DIRECTIVE
Copy out every item below, swapping each "Screen dimensions" for "Display size" and leaving everything else unchanged.

RAW RECORDS
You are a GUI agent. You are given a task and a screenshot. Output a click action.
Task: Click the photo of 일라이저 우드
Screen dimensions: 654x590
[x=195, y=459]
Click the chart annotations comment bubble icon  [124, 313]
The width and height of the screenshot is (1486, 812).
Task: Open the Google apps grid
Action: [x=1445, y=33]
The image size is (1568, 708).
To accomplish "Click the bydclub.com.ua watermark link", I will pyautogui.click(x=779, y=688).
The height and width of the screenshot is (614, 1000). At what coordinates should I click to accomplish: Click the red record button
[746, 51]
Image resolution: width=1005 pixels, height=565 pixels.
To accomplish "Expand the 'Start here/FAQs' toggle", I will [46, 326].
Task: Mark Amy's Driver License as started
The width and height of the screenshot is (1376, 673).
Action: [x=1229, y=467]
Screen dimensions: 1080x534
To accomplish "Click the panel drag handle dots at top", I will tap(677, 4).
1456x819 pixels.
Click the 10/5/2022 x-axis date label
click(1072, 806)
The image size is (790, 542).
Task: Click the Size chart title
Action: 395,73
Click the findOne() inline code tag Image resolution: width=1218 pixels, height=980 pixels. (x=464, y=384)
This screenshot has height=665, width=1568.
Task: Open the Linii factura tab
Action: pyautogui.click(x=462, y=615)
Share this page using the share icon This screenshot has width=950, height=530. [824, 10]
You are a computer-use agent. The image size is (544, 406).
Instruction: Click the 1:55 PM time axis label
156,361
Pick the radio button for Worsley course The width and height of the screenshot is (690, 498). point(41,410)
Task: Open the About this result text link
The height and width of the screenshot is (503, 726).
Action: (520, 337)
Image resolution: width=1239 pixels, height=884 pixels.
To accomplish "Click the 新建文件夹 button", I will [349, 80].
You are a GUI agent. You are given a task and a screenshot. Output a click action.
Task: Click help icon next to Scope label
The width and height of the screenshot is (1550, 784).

FULL SOLUTION
You are a GUI agent. You are given a task and a screenshot. Output a click action.
Task: Click the photo of 일라이저 우드
Display size: 654x590
[x=195, y=459]
Click the chart annotations comment bubble icon  [124, 313]
The width and height of the screenshot is (1486, 812).
Task: Open the Google apps grid
Action: [x=1445, y=33]
The image size is (1568, 708).
To accomplish "Click the bydclub.com.ua watermark link", I will pyautogui.click(x=779, y=688).
The height and width of the screenshot is (614, 1000). At what coordinates should I click to accomplish: Click the red record button
[746, 51]
Image resolution: width=1005 pixels, height=565 pixels.
To accomplish "Expand the 'Start here/FAQs' toggle", I will [46, 326].
Task: Mark Amy's Driver License as started
The width and height of the screenshot is (1376, 673).
Action: [x=1229, y=467]
Display size: 1080x534
To accomplish "Click the panel drag handle dots at top", I will tap(677, 4).
1456x819 pixels.
Click the 10/5/2022 x-axis date label
click(1072, 806)
The image size is (790, 542).
Task: Click the Size chart title
Action: 395,73
Click the findOne() inline code tag Image resolution: width=1218 pixels, height=980 pixels. (x=464, y=384)
This screenshot has height=665, width=1568.
Task: Open the Linii factura tab
Action: pyautogui.click(x=462, y=615)
Share this page using the share icon This screenshot has width=950, height=530. [824, 10]
You are a computer-use agent. The image size is (544, 406).
Instruction: Click the 1:55 PM time axis label
156,361
Pick the radio button for Worsley course The width and height of the screenshot is (690, 498). point(41,410)
Task: Open the About this result text link
The height and width of the screenshot is (503, 726).
Action: (520, 337)
Image resolution: width=1239 pixels, height=884 pixels.
To accomplish "Click the 新建文件夹 button", I will [349, 80].
You are a GUI agent. You are given a task and a screenshot. Output a click action.
Task: Click help icon next to Scope label
The width and height of the screenshot is (1550, 784).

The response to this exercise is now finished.